:: DATA SHOWN ::

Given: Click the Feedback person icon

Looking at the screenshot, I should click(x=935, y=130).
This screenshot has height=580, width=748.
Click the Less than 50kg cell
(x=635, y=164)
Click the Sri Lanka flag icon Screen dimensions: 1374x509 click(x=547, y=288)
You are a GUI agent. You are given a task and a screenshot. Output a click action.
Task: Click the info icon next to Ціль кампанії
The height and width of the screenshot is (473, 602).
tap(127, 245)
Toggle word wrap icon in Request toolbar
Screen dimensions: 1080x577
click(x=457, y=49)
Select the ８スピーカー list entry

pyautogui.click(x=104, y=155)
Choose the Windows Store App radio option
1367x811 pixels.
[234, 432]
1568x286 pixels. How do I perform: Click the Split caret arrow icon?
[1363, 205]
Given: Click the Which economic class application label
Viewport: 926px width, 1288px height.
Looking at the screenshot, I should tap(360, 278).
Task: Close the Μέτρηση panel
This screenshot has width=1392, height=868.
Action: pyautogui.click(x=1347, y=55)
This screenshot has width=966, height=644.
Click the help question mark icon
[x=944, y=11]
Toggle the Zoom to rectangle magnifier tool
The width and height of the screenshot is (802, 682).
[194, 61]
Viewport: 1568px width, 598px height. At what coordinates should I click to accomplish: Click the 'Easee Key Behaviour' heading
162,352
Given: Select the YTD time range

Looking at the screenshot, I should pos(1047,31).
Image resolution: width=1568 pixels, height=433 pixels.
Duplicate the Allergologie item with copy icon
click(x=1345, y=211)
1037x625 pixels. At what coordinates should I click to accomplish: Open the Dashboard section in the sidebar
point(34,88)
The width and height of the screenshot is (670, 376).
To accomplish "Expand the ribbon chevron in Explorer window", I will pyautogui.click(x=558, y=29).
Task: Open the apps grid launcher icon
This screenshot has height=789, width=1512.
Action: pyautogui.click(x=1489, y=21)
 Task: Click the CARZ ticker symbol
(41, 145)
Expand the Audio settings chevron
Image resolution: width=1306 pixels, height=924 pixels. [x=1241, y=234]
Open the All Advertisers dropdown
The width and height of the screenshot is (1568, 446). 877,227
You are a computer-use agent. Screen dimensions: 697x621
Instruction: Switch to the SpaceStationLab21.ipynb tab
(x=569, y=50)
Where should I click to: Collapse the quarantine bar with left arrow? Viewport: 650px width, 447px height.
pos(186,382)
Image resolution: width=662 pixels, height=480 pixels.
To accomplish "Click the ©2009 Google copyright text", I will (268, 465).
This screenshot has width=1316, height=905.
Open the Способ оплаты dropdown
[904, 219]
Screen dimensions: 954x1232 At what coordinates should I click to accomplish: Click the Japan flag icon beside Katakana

:::

How many lines in the data above contain the string "flag"? Reply with only the number.

2